## Exercise aim
Please print all the lines below exactly as they are written.

## Records contained in a dataset
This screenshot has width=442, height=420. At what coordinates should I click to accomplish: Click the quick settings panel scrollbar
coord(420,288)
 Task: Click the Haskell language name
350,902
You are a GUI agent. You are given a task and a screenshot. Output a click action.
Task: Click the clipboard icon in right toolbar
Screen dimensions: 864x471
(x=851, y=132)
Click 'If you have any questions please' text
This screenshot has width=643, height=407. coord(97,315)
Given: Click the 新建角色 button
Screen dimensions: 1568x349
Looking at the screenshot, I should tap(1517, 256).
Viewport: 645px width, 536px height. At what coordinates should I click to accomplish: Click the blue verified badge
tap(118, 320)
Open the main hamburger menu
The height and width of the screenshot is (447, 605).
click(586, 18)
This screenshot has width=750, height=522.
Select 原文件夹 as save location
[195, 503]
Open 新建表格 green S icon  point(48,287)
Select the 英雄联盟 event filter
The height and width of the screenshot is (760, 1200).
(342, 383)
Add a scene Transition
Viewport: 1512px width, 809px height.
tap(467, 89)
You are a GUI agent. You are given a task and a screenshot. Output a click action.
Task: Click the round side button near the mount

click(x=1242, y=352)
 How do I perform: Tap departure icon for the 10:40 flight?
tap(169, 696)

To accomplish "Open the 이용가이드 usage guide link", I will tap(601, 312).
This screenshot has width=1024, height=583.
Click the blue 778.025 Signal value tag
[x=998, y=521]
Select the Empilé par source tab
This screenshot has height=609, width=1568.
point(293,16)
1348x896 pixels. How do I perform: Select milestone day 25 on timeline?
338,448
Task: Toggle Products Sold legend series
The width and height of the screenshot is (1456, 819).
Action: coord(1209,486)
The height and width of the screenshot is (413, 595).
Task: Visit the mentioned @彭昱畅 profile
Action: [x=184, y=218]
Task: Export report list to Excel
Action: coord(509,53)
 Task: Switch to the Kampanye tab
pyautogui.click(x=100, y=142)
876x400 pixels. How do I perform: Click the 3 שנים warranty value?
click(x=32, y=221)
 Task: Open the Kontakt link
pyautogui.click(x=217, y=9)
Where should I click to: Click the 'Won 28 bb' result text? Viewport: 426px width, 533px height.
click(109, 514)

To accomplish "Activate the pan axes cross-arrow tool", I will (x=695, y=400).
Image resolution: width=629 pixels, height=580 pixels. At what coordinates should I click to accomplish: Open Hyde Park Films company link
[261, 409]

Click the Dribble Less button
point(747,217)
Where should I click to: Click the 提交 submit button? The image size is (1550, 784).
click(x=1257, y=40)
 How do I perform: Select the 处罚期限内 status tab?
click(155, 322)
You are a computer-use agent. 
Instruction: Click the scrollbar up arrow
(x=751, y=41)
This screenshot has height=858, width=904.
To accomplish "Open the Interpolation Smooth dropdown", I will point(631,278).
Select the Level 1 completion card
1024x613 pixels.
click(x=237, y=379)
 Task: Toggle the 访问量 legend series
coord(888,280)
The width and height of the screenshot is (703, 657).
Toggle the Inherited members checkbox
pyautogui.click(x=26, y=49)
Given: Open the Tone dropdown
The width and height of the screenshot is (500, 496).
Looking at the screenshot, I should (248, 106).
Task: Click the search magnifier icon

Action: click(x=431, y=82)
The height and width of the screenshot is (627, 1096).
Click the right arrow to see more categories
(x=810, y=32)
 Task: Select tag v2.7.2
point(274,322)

## Solution for this exercise
This screenshot has width=442, height=420. At what coordinates should I click to accomplish: Click the quick settings panel scrollbar
coord(420,288)
 Task: Click the Haskell language name
350,902
You are a GUI agent. You are given a task and a screenshot. Output a click action.
Task: Click the clipboard icon in right toolbar
Screen dimensions: 864x471
(x=851, y=132)
Click 'If you have any questions please' text
This screenshot has width=643, height=407. coord(97,315)
Given: Click the 新建角色 button
Screen dimensions: 1568x349
Looking at the screenshot, I should tap(1517, 256).
Viewport: 645px width, 536px height. At what coordinates should I click to accomplish: Click the blue verified badge
tap(118, 320)
Open the main hamburger menu
The height and width of the screenshot is (447, 605).
click(586, 18)
This screenshot has width=750, height=522.
Select 原文件夹 as save location
[195, 503]
Open 新建表格 green S icon  point(48,287)
Select the 英雄联盟 event filter
The height and width of the screenshot is (760, 1200).
(342, 383)
Add a scene Transition
Viewport: 1512px width, 809px height.
tap(467, 89)
You are a GUI agent. You are given a task and a screenshot. Output a click action.
Task: Click the round side button near the mount

click(x=1242, y=352)
 How do I perform: Tap departure icon for the 10:40 flight?
tap(169, 696)

To accomplish "Open the 이용가이드 usage guide link", I will tap(601, 312).
This screenshot has width=1024, height=583.
Click the blue 778.025 Signal value tag
[x=998, y=521]
Select the Empilé par source tab
This screenshot has height=609, width=1568.
point(293,16)
1348x896 pixels. How do I perform: Select milestone day 25 on timeline?
338,448
Task: Toggle Products Sold legend series
The width and height of the screenshot is (1456, 819).
Action: coord(1209,486)
The height and width of the screenshot is (413, 595).
Task: Visit the mentioned @彭昱畅 profile
Action: [x=184, y=218]
Task: Export report list to Excel
Action: coord(509,53)
 Task: Switch to the Kampanye tab
pyautogui.click(x=100, y=142)
876x400 pixels. How do I perform: Click the 3 שנים warranty value?
click(x=32, y=221)
 Task: Open the Kontakt link
pyautogui.click(x=217, y=9)
Where should I click to: Click the 'Won 28 bb' result text? Viewport: 426px width, 533px height.
click(109, 514)

To accomplish "Activate the pan axes cross-arrow tool", I will (x=695, y=400).
Image resolution: width=629 pixels, height=580 pixels. At what coordinates should I click to accomplish: Open Hyde Park Films company link
[261, 409]

Click the Dribble Less button
point(747,217)
Where should I click to: Click the 提交 submit button? The image size is (1550, 784).
click(x=1257, y=40)
 How do I perform: Select the 处罚期限内 status tab?
click(155, 322)
You are a computer-use agent. 
Instruction: Click the scrollbar up arrow
(x=751, y=41)
This screenshot has height=858, width=904.
To accomplish "Open the Interpolation Smooth dropdown", I will point(631,278).
Select the Level 1 completion card
1024x613 pixels.
click(x=237, y=379)
 Task: Toggle the 访问量 legend series
coord(888,280)
The width and height of the screenshot is (703, 657).
Toggle the Inherited members checkbox
pyautogui.click(x=26, y=49)
Given: Open the Tone dropdown
The width and height of the screenshot is (500, 496).
Looking at the screenshot, I should (248, 106).
Task: Click the search magnifier icon

Action: click(x=431, y=82)
The height and width of the screenshot is (627, 1096).
Click the right arrow to see more categories
(x=810, y=32)
 Task: Select tag v2.7.2
point(274,322)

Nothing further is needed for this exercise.